Pour une salle du Conseil municipal aussi belle, on s’engagerait volontiers en politique. De l’extérieur, l’hôtel de ville de Saint-Quentin a tout d’un édifice gothique – de fait, sa construction a débuté au XIVe siècle, et la restauration après sa destruction durant la Première Guerre mondiale a respecté son style d’origine. Pourtant, à l’intérieur, l’étage nous transporte directement dans les années 20 ! Confiée à l’architecte Louis Guindez, la salle du Conseil est une merveille de lambris en bois, décorée de bas-reliefs signés Émile Boussu représentant différents corps de métier.

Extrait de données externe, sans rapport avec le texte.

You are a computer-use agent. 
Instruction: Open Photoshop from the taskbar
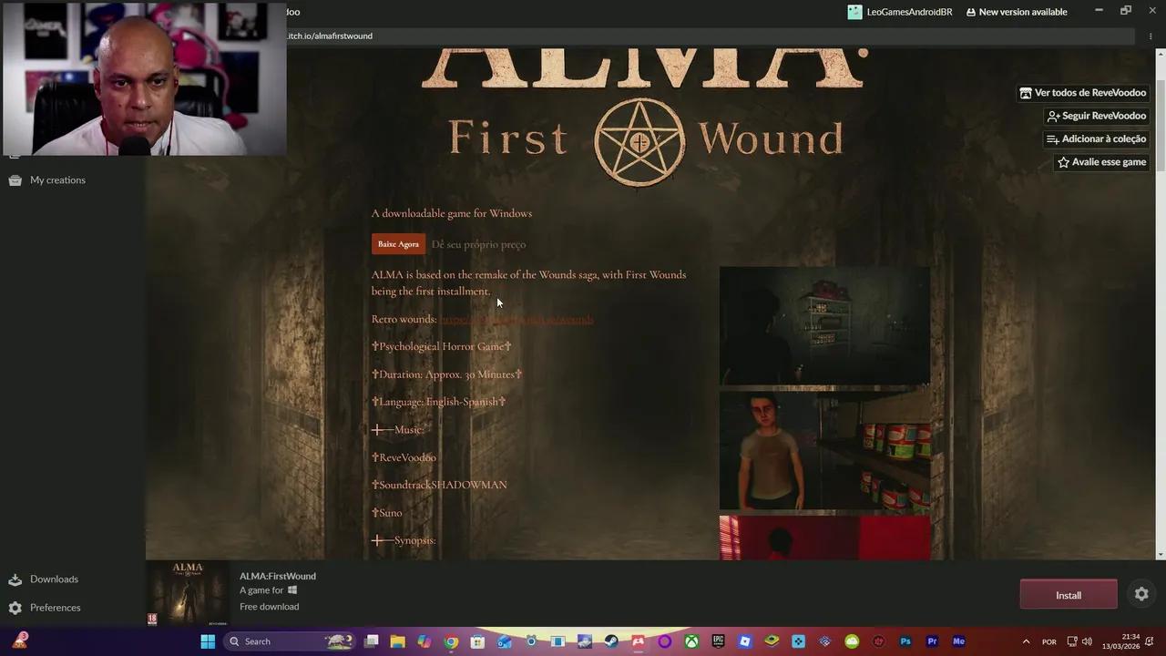905,641
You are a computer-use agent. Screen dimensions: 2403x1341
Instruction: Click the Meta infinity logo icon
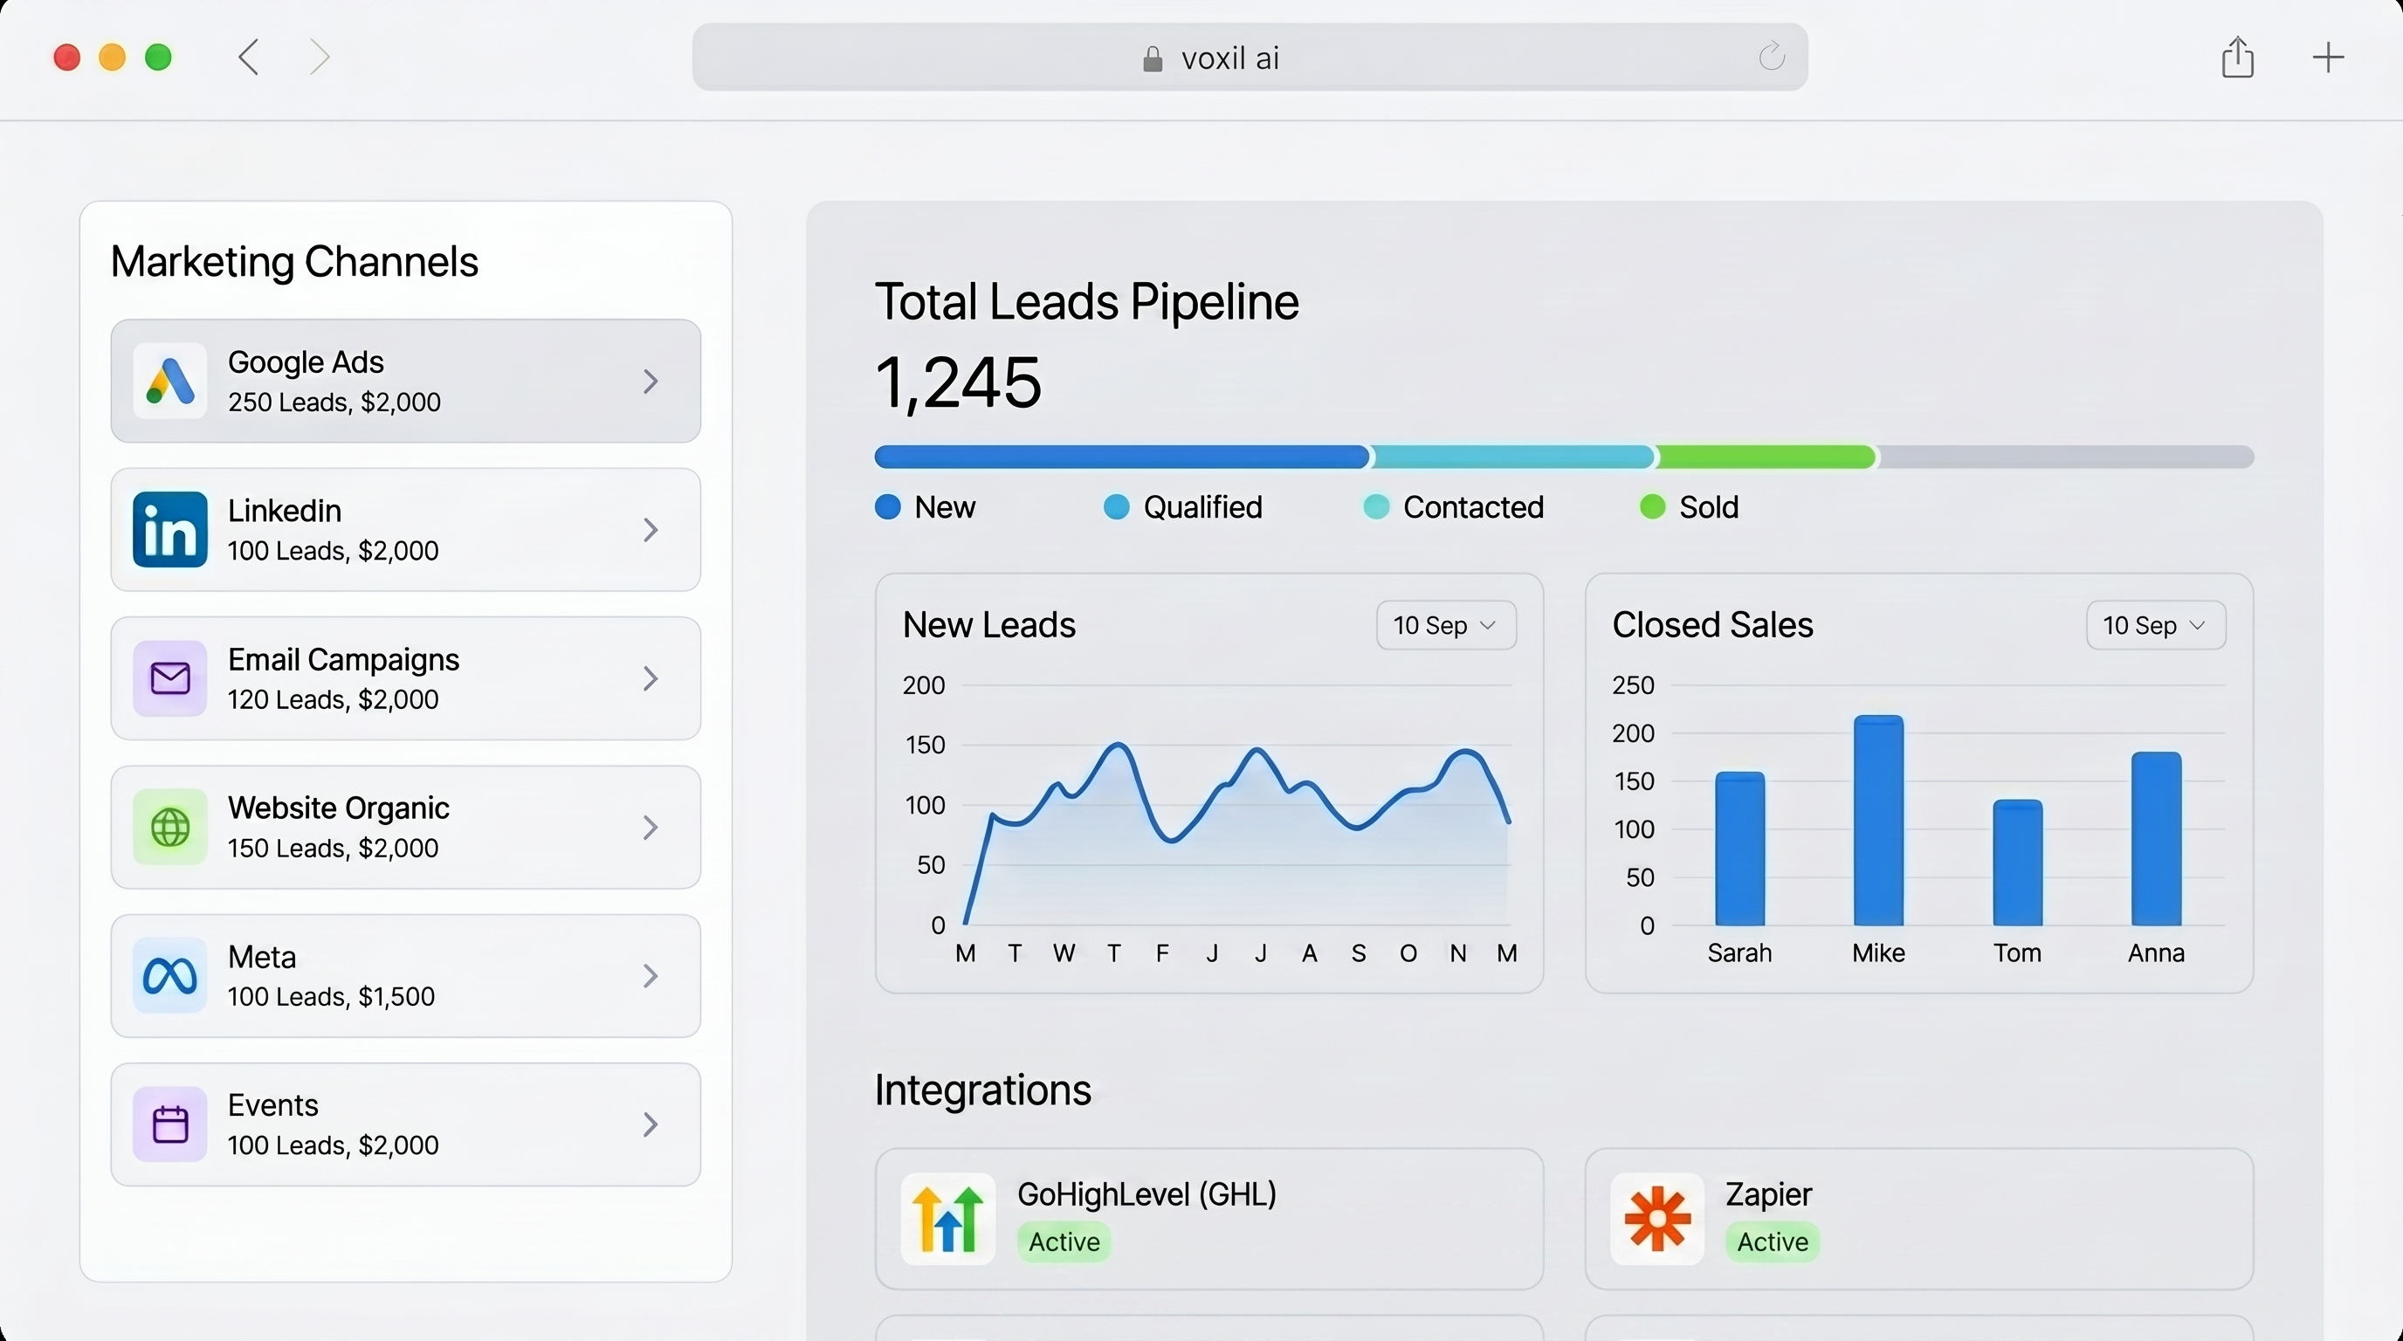170,975
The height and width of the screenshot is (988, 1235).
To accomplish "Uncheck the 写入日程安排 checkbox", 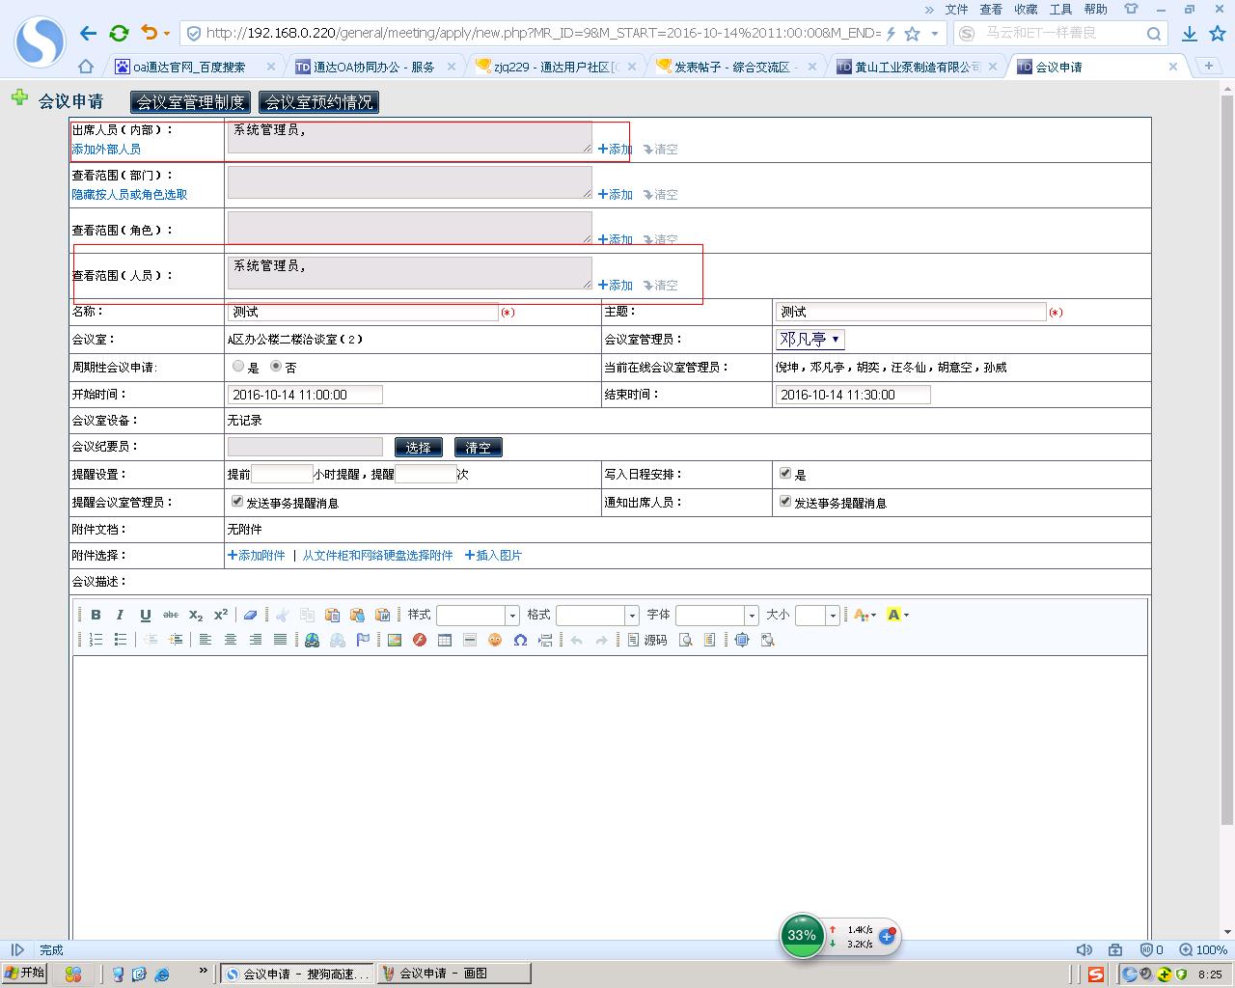I will (x=785, y=474).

Tout est d’origine : les lampes, les fauteuils de la maison Jeanselme, le garde-corps en fer forgé de la mezzanine… Autre beauté de Saint-Quentin : le buffet de la gare, où l’on se prend à rêver qu’un jour, un restaurateur inspiré reprendra ce décor chatoyant pensé dans ses moindres détails par le verrier et mosaïste Auguste Labouret. Enfin, ne manquez pas le Palais de l’Art déco, édifice majeur du centre-ville, qui accueille régulièrement des événements mais mériterait un petit coup de neuf.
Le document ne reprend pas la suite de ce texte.